** EXERCISE INSTRUCTIONS **
The entries below hold a line with "Click the Write a check link" and a line with "Click the blue arrow icon on the editor tab". Return those lines and all that lie between them, exactly and only.
BEGIN DATA TO EXAMINE
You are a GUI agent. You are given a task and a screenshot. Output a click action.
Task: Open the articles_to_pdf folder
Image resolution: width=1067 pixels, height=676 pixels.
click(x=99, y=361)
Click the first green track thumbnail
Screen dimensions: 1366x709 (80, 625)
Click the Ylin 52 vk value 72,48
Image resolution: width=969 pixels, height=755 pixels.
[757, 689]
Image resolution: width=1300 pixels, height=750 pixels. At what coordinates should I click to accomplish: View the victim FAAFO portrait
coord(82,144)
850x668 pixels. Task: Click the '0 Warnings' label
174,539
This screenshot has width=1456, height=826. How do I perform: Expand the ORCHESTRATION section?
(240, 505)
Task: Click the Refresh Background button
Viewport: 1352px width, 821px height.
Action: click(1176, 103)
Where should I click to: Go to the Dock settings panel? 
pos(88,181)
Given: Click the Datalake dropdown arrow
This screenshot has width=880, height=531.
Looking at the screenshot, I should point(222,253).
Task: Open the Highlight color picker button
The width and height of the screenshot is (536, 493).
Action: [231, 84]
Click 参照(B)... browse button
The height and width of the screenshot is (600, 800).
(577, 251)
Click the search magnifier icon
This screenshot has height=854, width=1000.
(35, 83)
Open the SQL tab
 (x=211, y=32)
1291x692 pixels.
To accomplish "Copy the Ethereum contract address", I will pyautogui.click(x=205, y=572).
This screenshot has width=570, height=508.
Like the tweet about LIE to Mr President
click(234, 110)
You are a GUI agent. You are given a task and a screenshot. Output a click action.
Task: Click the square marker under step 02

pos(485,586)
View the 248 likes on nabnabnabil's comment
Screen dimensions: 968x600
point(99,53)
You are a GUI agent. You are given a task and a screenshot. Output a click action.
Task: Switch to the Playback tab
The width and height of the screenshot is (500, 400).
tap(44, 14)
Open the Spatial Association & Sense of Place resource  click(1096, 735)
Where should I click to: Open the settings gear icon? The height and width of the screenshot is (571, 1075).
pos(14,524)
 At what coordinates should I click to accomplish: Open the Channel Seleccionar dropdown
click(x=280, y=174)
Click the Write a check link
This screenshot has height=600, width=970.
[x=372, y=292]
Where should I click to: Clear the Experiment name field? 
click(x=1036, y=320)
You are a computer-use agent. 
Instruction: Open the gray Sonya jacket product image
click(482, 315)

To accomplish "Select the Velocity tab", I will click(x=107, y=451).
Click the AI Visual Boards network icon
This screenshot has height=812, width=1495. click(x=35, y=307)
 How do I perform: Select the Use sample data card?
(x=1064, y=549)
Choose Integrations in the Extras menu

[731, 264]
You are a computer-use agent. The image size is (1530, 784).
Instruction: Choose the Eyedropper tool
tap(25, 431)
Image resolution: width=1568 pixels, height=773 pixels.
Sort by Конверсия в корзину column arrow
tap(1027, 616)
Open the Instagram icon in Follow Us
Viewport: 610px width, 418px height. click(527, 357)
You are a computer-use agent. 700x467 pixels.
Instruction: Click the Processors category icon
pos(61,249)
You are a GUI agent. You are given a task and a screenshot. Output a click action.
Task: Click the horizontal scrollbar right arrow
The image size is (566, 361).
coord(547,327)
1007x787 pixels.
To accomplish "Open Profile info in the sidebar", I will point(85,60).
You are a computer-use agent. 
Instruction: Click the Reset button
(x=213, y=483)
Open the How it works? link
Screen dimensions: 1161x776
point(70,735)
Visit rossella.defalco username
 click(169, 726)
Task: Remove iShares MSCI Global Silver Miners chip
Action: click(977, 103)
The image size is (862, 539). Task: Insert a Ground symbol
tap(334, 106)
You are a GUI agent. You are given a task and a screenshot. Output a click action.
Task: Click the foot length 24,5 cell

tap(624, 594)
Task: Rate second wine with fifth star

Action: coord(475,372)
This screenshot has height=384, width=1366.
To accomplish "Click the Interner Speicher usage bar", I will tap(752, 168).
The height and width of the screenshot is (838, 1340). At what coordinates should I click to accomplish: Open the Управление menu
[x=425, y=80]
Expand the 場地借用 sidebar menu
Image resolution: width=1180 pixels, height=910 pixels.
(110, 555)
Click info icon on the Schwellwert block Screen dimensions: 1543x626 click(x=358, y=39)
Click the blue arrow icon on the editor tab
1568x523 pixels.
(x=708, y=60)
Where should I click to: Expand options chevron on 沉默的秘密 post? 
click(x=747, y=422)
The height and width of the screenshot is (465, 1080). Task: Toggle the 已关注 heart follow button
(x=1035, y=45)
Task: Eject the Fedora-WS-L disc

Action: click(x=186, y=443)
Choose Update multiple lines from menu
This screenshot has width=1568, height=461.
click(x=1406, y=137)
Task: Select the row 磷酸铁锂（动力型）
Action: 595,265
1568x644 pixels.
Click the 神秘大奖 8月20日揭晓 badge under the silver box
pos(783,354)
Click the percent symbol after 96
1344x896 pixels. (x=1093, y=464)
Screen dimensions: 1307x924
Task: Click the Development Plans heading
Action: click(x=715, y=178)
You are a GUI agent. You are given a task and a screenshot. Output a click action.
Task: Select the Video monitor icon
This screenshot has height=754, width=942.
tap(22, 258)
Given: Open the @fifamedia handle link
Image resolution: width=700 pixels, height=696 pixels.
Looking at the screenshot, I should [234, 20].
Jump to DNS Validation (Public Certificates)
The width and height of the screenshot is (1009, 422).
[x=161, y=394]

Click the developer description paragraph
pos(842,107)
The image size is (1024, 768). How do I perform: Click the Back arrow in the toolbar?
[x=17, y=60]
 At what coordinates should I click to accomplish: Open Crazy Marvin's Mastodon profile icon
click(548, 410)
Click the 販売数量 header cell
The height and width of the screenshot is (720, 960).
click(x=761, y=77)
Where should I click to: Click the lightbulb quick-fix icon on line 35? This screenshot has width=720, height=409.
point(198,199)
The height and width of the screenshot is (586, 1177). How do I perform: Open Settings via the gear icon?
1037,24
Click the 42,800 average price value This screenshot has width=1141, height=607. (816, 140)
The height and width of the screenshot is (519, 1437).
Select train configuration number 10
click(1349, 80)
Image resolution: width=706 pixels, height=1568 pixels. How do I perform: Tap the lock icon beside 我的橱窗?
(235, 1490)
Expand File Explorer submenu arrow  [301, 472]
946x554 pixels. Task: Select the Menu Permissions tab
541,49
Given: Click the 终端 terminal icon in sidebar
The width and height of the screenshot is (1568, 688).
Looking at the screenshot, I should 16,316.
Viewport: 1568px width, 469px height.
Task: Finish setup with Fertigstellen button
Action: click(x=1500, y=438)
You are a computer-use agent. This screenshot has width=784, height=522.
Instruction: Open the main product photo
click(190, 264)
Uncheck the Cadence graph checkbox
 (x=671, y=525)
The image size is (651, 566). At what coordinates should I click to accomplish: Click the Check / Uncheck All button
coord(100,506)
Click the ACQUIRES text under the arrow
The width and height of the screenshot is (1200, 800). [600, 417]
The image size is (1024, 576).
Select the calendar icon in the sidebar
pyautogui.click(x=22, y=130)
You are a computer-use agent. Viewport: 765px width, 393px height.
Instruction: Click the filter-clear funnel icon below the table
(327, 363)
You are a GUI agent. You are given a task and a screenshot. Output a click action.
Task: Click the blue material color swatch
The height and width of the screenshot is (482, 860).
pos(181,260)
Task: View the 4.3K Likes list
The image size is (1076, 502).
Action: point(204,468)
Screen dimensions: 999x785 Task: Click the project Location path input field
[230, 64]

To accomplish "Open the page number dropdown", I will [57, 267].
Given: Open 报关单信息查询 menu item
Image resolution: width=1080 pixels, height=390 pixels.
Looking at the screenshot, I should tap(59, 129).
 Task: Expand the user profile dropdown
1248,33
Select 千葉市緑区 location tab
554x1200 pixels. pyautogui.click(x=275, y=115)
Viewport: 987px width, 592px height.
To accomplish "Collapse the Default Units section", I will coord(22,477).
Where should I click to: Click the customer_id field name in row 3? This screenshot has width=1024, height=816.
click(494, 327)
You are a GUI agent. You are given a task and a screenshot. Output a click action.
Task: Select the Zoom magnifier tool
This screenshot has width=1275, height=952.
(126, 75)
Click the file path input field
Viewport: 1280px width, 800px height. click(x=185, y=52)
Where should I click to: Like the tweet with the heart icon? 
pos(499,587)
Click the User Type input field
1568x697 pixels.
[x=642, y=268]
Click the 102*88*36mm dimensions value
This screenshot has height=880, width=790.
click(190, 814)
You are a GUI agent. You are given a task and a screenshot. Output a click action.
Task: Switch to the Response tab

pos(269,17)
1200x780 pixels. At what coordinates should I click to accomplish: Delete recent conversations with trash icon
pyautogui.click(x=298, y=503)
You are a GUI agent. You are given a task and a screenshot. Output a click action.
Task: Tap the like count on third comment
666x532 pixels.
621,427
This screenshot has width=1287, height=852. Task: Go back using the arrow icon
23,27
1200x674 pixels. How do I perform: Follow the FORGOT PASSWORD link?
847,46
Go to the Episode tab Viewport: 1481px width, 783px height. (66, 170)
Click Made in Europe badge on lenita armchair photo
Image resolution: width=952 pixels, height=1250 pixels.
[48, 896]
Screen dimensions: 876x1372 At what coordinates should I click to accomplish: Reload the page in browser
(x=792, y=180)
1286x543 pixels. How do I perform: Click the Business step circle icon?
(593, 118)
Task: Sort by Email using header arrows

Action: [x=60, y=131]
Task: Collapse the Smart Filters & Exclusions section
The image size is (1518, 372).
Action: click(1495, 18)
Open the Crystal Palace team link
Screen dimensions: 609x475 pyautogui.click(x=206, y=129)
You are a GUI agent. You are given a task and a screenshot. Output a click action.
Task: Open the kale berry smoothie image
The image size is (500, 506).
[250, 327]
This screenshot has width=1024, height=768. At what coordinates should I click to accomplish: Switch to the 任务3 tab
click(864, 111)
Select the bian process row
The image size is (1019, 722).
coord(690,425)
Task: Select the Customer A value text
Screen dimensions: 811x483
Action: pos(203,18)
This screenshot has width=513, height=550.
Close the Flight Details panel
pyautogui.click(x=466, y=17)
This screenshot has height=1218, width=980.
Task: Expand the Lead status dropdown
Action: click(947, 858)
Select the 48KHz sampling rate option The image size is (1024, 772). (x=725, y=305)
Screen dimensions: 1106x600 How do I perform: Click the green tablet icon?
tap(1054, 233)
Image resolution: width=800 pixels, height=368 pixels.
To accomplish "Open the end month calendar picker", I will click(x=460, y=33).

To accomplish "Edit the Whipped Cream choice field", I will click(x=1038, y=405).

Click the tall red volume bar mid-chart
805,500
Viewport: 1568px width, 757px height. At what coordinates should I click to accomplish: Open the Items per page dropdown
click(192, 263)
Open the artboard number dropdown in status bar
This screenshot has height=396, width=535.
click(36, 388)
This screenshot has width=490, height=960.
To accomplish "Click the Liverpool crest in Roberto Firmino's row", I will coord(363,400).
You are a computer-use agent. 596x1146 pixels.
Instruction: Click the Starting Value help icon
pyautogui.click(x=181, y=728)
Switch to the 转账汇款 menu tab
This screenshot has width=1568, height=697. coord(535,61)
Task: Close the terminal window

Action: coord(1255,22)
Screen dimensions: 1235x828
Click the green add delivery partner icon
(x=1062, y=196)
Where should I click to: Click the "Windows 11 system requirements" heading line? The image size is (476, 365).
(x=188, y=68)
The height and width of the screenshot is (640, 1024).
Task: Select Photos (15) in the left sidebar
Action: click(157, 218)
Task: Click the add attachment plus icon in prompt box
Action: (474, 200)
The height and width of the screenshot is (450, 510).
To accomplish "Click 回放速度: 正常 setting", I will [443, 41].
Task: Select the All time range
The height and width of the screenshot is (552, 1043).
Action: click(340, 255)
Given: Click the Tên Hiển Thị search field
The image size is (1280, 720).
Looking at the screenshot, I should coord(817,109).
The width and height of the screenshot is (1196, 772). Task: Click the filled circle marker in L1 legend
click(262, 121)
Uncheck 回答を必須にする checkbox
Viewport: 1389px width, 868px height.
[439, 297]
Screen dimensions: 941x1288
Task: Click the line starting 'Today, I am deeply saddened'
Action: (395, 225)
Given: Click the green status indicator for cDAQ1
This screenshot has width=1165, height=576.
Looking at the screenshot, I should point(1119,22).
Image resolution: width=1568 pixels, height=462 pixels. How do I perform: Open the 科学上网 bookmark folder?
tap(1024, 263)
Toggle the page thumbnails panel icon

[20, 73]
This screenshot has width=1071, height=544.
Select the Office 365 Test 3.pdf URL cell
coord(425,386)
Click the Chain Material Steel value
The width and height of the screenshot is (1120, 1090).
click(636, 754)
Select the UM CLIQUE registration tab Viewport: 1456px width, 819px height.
END DATA TO EXAMINE
** RESULT OF THIS TASK **
Click the Write a check link
This screenshot has height=600, width=970.
[x=372, y=292]
Where should I click to: Clear the Experiment name field? 
click(x=1036, y=320)
You are a computer-use agent. 
Instruction: Open the gray Sonya jacket product image
click(482, 315)

To accomplish "Select the Velocity tab", I will click(x=107, y=451).
Click the AI Visual Boards network icon
This screenshot has height=812, width=1495. click(x=35, y=307)
 How do I perform: Select the Use sample data card?
(x=1064, y=549)
Choose Integrations in the Extras menu

[731, 264]
You are a computer-use agent. The image size is (1530, 784).
Instruction: Choose the Eyedropper tool
tap(25, 431)
Image resolution: width=1568 pixels, height=773 pixels.
Sort by Конверсия в корзину column arrow
tap(1027, 616)
Open the Instagram icon in Follow Us
Viewport: 610px width, 418px height. click(527, 357)
You are a computer-use agent. 700x467 pixels.
Instruction: Click the Processors category icon
pos(61,249)
You are a GUI agent. You are given a task and a screenshot. Output a click action.
Task: Click the horizontal scrollbar right arrow
The image size is (566, 361).
coord(547,327)
1007x787 pixels.
To accomplish "Open Profile info in the sidebar", I will point(85,60).
You are a computer-use agent. 
Instruction: Click the Reset button
(x=213, y=483)
Open the How it works? link
Screen dimensions: 1161x776
point(70,735)
Visit rossella.defalco username
 click(169, 726)
Task: Remove iShares MSCI Global Silver Miners chip
Action: click(977, 103)
The image size is (862, 539). Task: Insert a Ground symbol
tap(334, 106)
You are a GUI agent. You are given a task and a screenshot. Output a click action.
Task: Click the foot length 24,5 cell

tap(624, 594)
Task: Rate second wine with fifth star

Action: coord(475,372)
This screenshot has height=384, width=1366.
To accomplish "Click the Interner Speicher usage bar", I will tap(752, 168).
The height and width of the screenshot is (838, 1340). At what coordinates should I click to accomplish: Open the Управление menu
[x=425, y=80]
Expand the 場地借用 sidebar menu
Image resolution: width=1180 pixels, height=910 pixels.
(110, 555)
Click info icon on the Schwellwert block Screen dimensions: 1543x626 click(x=358, y=39)
Click the blue arrow icon on the editor tab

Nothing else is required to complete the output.